Joel Tyler Headley is remembered in the annals of Adirondack history, and by book collectors and aficionados, as one of the first writers, if not the first, to draw true, widespread attention to the region. The Adirondack; or Life in the Woods, written after a pair of trips north in the 1840’s, sold well and promoted interest in the Adirondacks as an unspoiled wilderness and a potential health and recreational retreat. Headley’s long career, though, was hardly defined by the book. He went on to work in the New York City newspaper business, he was elected to the assembly, and he served as New York’s Secretary of State for a brief term.
His trips, enforced vacations taken soon after his ordination as a Presbyterian minister, were dictated by what was apparently over-work, a mental breakdown, or some similar situation. In his words, an “attack on the brain first drove me from the haunts of men to seek mental repose and physical strength in the woods.” Whatever the reason, the book is seminal. He paints the mountains and the journey in the light of similar European tours historically taken to the Scottish Highlands or the Alps, and helps set the tone for the archetypal Adirondack tours and vacations that would follow. The routes he describe would be familiar to any later tourist, from the grand hotel vacationers of the 1890’s to the hikers of the current day. A lot of history has been made, and this is a great volume to help frame the very beginning of the era.

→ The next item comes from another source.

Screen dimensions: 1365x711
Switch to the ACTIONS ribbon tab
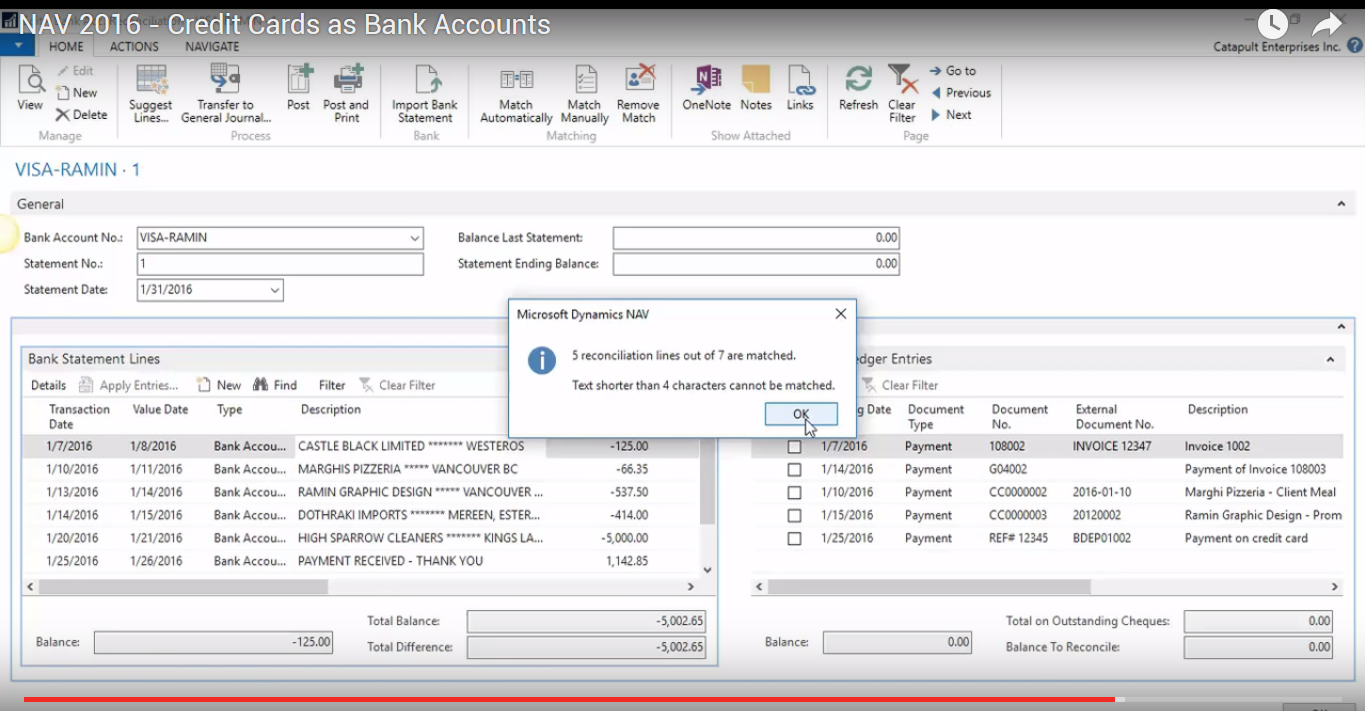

Chapters are written primarily in the form of letters, or a diary purporting to be sent to an acquaintance back home. In truth, much was written as dispatches to be published serially in the newspaper, and the book was put together later. Chapters detail the various settlements and regions he traverses, and he comments on everything from the life of the loggers to the imminent local extinction of the beaver (which was, indeed, destined to become extinct in the region only to be reintroduced 50 years later or so).
The book had a second edition in about 1854. The following review from the New York times is illustrative of the impact the book had almost immediately following its publication.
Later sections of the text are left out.